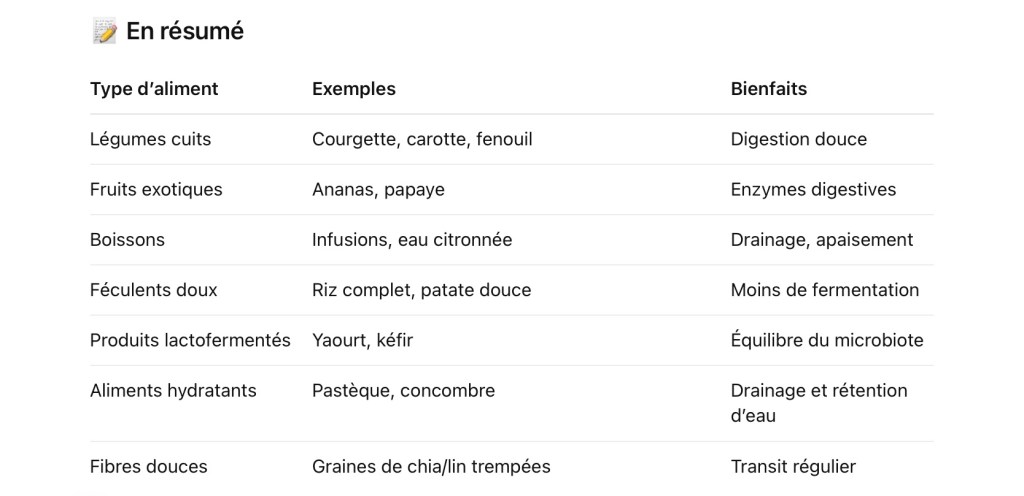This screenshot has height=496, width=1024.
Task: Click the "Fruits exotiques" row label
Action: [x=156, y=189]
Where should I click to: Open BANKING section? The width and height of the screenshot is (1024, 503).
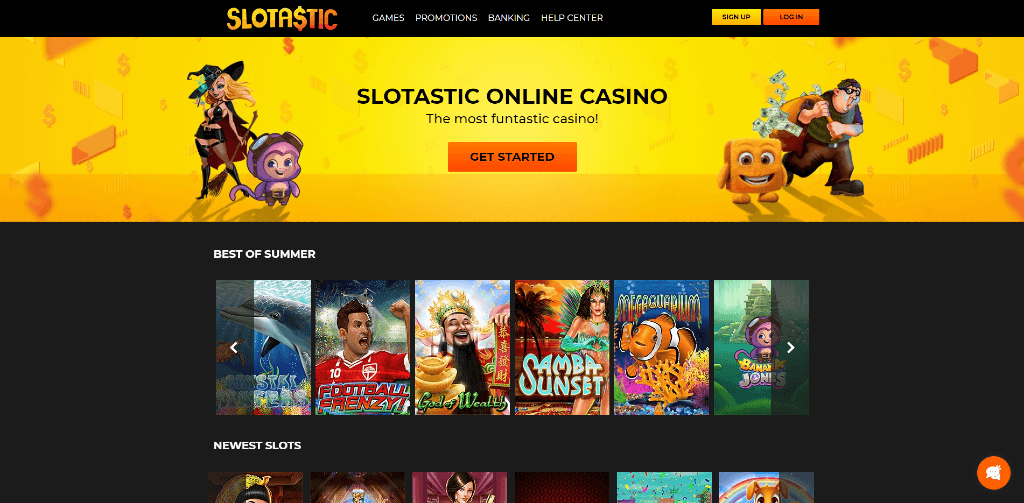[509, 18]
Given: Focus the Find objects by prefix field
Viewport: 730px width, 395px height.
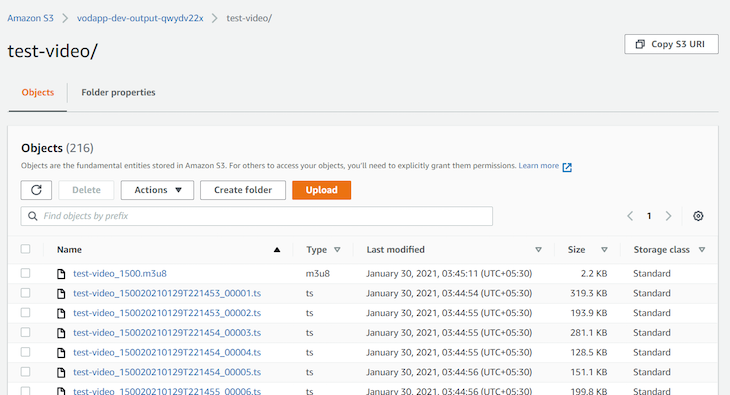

What is required
For this exercise, set down exactly the lines that run from the line holding "Where should I" to the last line of the records above; include both end lines and omit pictures.

Your solution
Where should I click to: Open BANKING section? The width and height of the screenshot is (1024, 503).
[509, 18]
Given: Focus the Find objects by prefix field
Viewport: 730px width, 395px height.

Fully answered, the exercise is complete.